OPNsense and Ubiquiti VLAN connectivity issues

[ottokar]

Dear all,

I recently installed an OPNsense Firewall and I'm pretty happy with it.
However, I'm facing an issue with the VLAN configuration and my Ubiquiti Access Points and Switches.
While searching through the Internet I was able to find many potential solutions, but none of them seems to fix my issue.
The problem is that clients connected to a VLAN are not receiving an IP address from my DHCP and are therefore unable to connect to the network.
Even if I configure the clients with a static IP address the network connection is not possible.

Connections from the LAN network (through Switch or Access Point) are working fine. It seems to me that the VLAN tagging isn't working..

FW Setup:

Firewall has the following Interfaces configured:

• WAN - DHCP
• LAN - 192.168.1.1/24

The different VLANs are configured on the LAN interface of the FW.

• VLAN10 - 192.168.10.1/24
• VLAN20 - 192.168.20.1/24
• VLAN30 - 192.168.30.1/24
• VLAN40 - 192.168.40.1/24

My DHCP is configured to serve all the VLANs above with the corresponding IP addresses.
No blocked traffic visible on the FW and I also created an "allow any" rule for testing purposes without any improvement.
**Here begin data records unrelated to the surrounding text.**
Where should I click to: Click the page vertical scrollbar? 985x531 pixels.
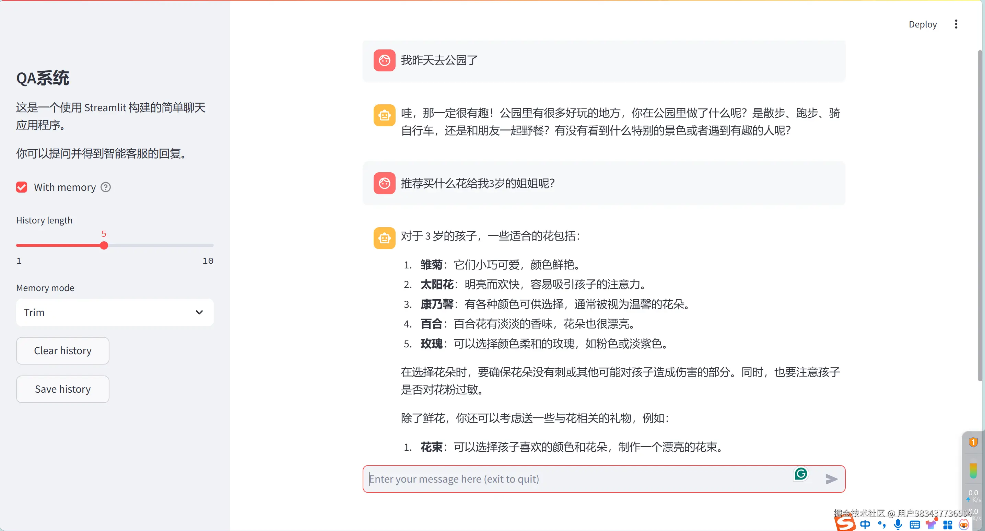[x=980, y=214]
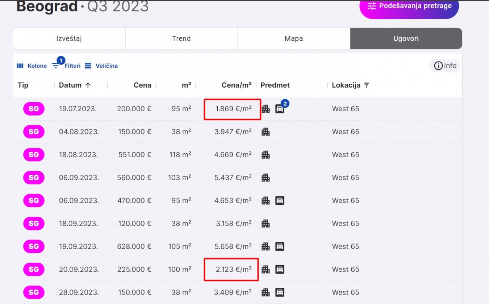
Task: Click the Info button
Action: (445, 66)
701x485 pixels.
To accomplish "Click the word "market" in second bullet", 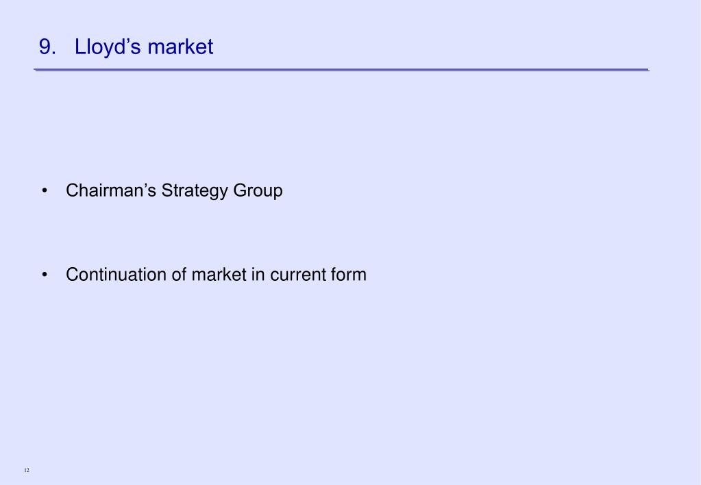I will pyautogui.click(x=219, y=275).
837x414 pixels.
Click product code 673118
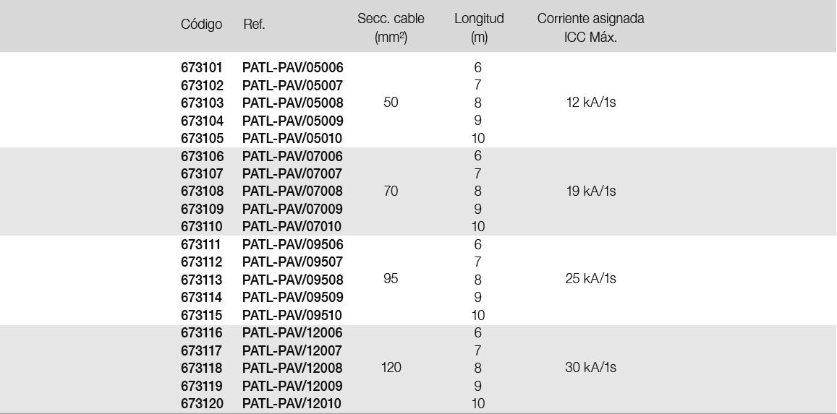pyautogui.click(x=203, y=368)
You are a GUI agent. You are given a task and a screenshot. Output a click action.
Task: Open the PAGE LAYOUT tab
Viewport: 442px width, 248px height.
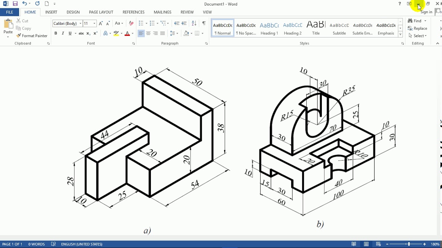coord(101,12)
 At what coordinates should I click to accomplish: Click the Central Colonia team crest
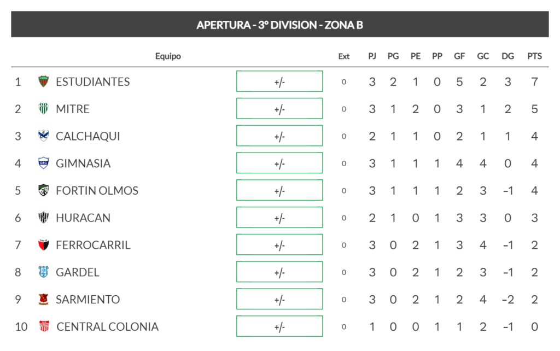44,327
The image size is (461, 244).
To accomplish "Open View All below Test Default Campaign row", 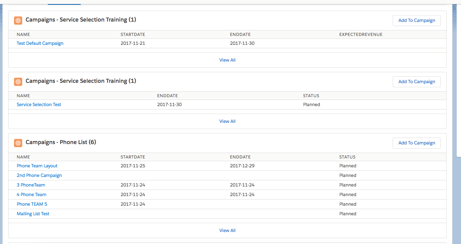I will (227, 60).
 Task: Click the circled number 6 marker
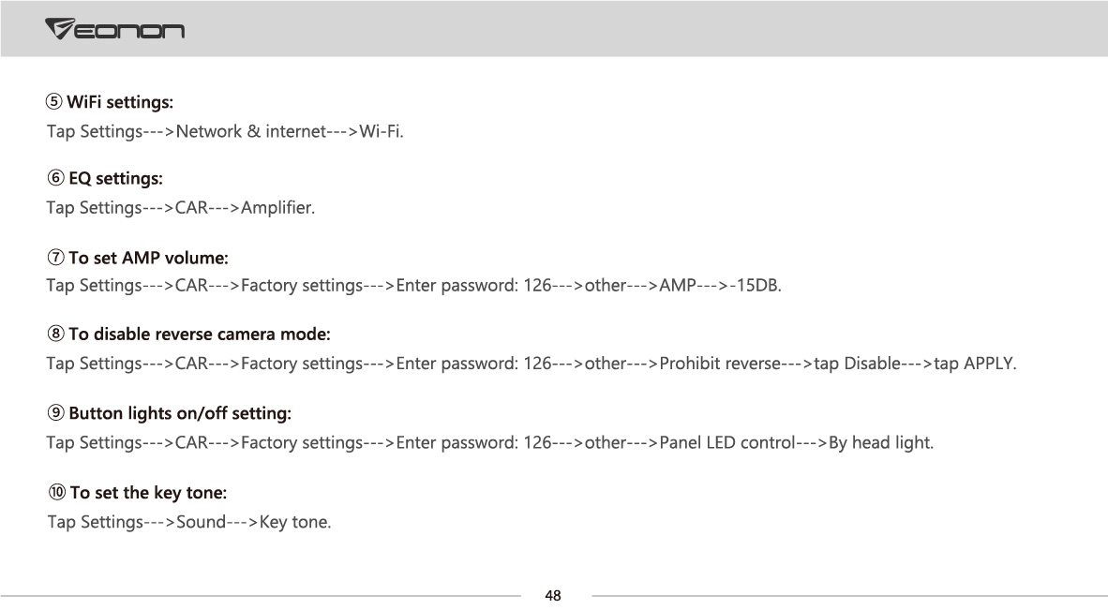55,178
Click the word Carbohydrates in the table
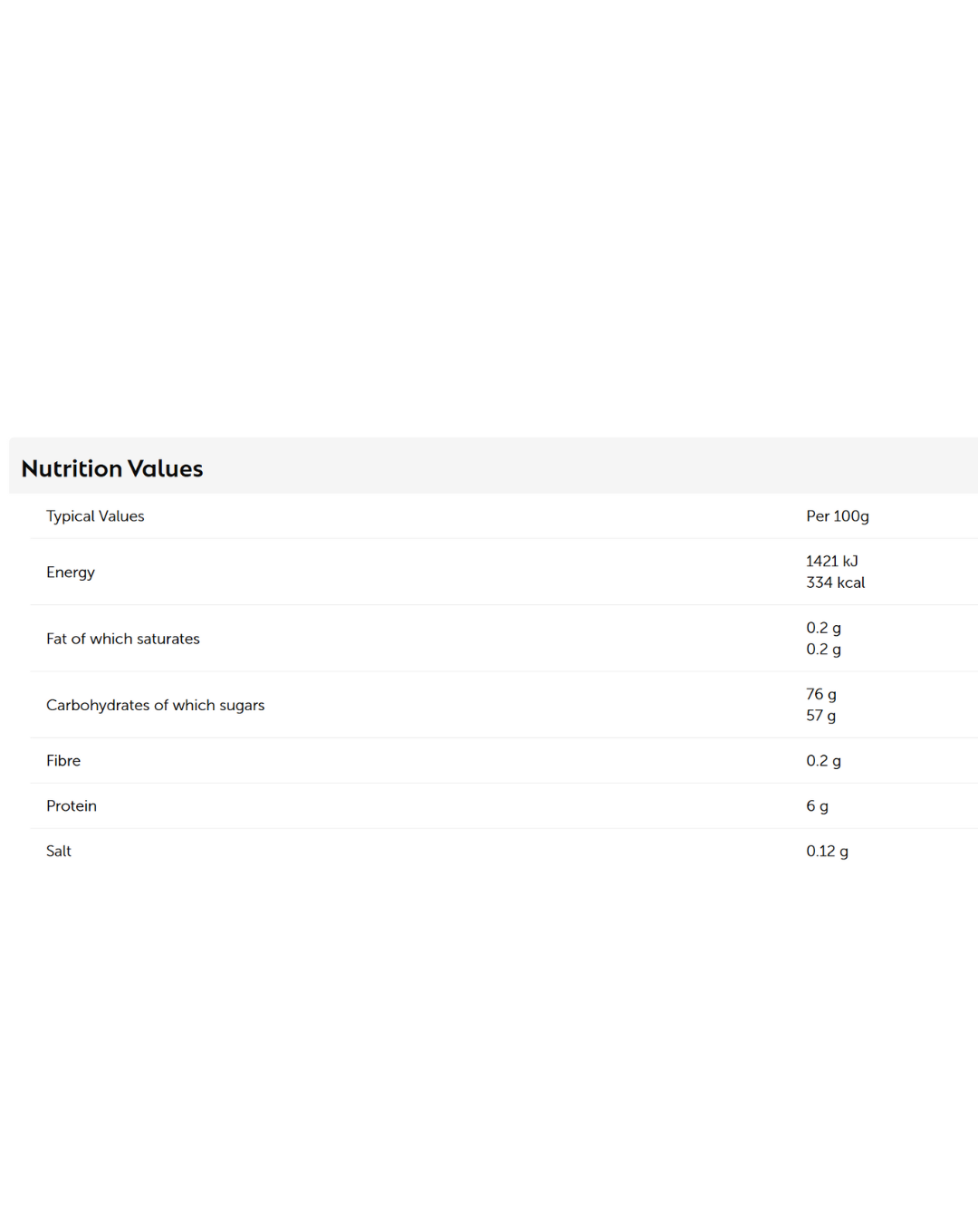 [98, 705]
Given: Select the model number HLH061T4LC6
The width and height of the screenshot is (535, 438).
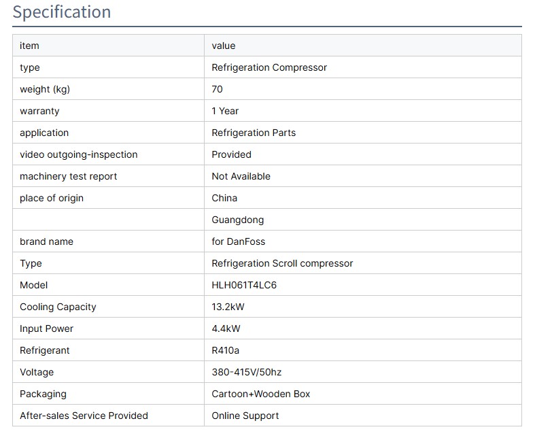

Cloud Key, Switch, Access Points are all in the LAN network with a static IP.

Ubiquiti Setup:

• the VLANs are configured as "VLAN only" Network
• on the Switch port for the FW <-> Switch connection the Switch Profile "All" is selected
• on the Switch port for the FW <-> Access Point connection the Switch Profile "All" is selected
• on the Switch ports where a device is connected directly, the corresponding Switch Profile for the VLAN is selected
• the WiFi networks are tagged wit hthe corresponding VLAN ID
• DHCP Snooping and DHCP Guarding is disabled on Ubiquiti

Has anyone a similar setup or did face such issues in the past? Any hints / suggestions regarding this issue?
OPNsense and all Ubiquiti devices are updated to the latest version.


Thanks a lot for your assistance!

Best regards

[marjohn56]

Not with Ubiquiti,  but I do use TPLink EA-235 and DLink managed switches. I have three VLANs, two of which are also set up in the TPLink WAPs to give me separate SSIDs. All works perfectly.


If you connect a PC to what I call the 'trunk' port that feeds your WAPs, you should be able to set the VLAN ID in the PCs adaptor settings, thus you can test that your switches are correctly configured; start by testing on the LAN output of Opnsense.


So to cut a long story short, it should be setup something like this


WAN<>Opnsense-<>.... port carrying all vlans ( trunk ) <> Switch<>...... to other switches <> (trunk in)Switch( trunk out) -> WAP

[ottokar]

Thanks a lot for your reply! Somehow it seems to be that the interface wasn't working as expected and I therefore moved all the VLANs to a new interface that was not in use before - now everything is working perfectly fine.